After coming into 2023 willing to take on risk to earn higher rewards using fixed income ETFs, sentiment shifted by the end of February. Advisors remained concerned about the likelihood of further rate hikes by the Federal Reserve and favored the still high-income that could be garnered using safer bond strategies such as short-term Treasuries.
During a webcast with Federated Hermes at the end of February, VettaFi asked advisors, “Where do you think the best opportunity for fixed income is over the next year?” Nearly half of the respondents (49%) chose short-term Treasuries, with investment-grade credit being the second-most popular (38%). High yield (22%) and long-term Treasuries (19%), which incur elevated credit and/or interest rate risk, trailed behind. While short-term Treasuries are normally a good place to turn when there is uncertainty, thanks to prior (and possibly future!) Fed rate hikes, there’s now meaningful income to be earned.
With these weekly pieces leveraging VettaFi’s advisor sentiment data, we typically dive into some of the ETF choices advisors might come across tied to the investment approach because buying the largest or the cheapest fund is not necessarily the right move when one looks inside. With short-term Treasury ETFs, there can be less distinction, but there are still important things advisors should know.
Ultra-short ETFs are funds invested in Treasury bills with less than one year of maturity. The SPDR Bloomberg 1-3 Month T-Bill ETF (BIL ) and the iShares Short Treasury Bond ETF (SHV ) are a couple of the larger ones with an average duration of 0.15 years and 0.29 years, respectively. However, BIL’s 4.3% and SHV’s 4.5% 30-day SEC yields are compelling given the limited risk.

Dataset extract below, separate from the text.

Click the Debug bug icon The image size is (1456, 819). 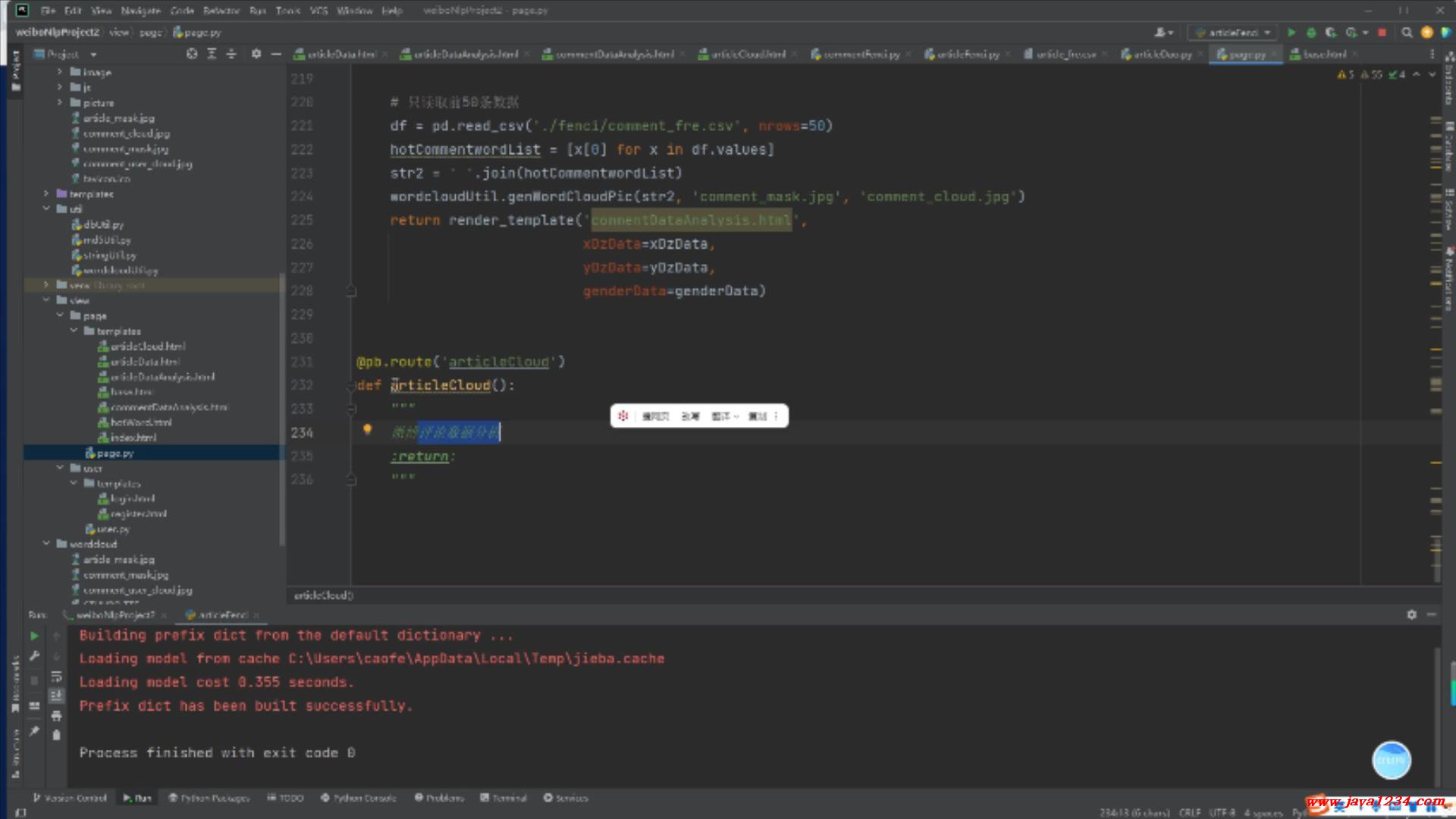pos(1311,33)
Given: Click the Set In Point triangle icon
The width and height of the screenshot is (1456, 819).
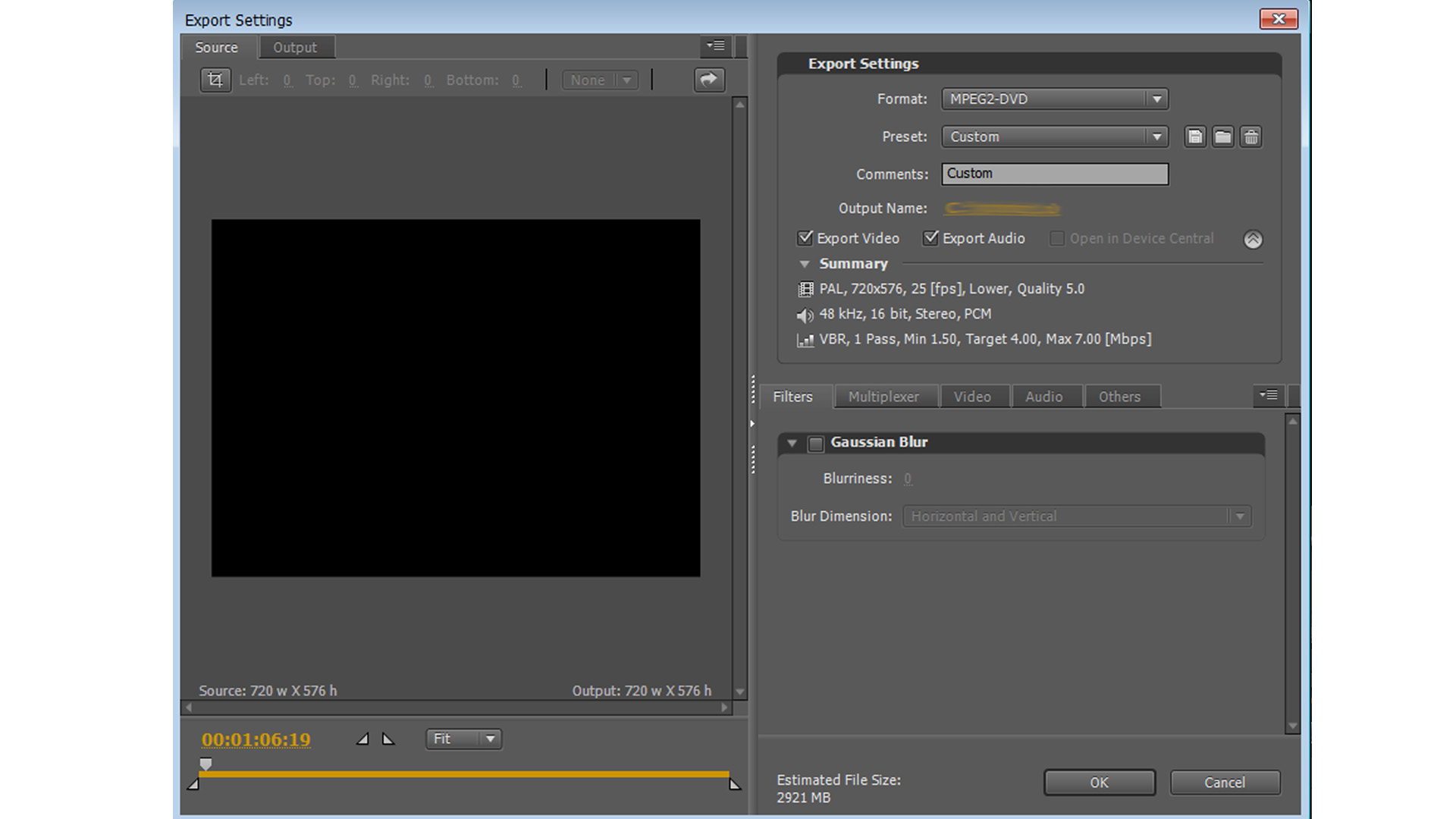Looking at the screenshot, I should point(363,739).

Meanwhile, short-term Treasury ETFs incur modestly higher interest rate risk than ultra-short offerings, in exchange for slightly higher current yields. The Vanguard Short-Term Treasury ETF (VGSH ) and the iShares 1-3 Year Treasury Bond ETF (SHY ) sport yields of 4.7% and 4.6%, respectively, each with an average duration of 1.9 years. The $19 billion VGSH has a lower expense ratio than the $26 billion SHY does (0.04% vs. 0.15%).
Ultra-short or short-term Treasury ETFs like the ones listed above help advisors protect against the negative impact of rising interest rates using fixed rates. However, some other ETFs invest in floating-rate Treasury notes that could offer more income as interest rates rise. The rates such notes offer reset based on weekly Treasury bill auctions, further limiting the risk.
The WisdomTree Floating Rate Treasury Fund (USFR ) and the iShares Treasury Floating Rate Bond ETF (TFLO ) each offer a 30-day SEC yield of 4.7% with effective duration close to zero. Both ETFs charge a 0.15% expense ratio and had a median bid/ask spread of 0.02% over the last 30-day period ended March 3.
While advisors could earn 8% yields investing in high yield ETFs like the iShares iBoxx $ High Yield Corporate Bond ETF (HYG ) and the SPDR Bloomberg High Yield Bond ETF (JNK ), according to VettaFi data they would prefer a safer investment alternative.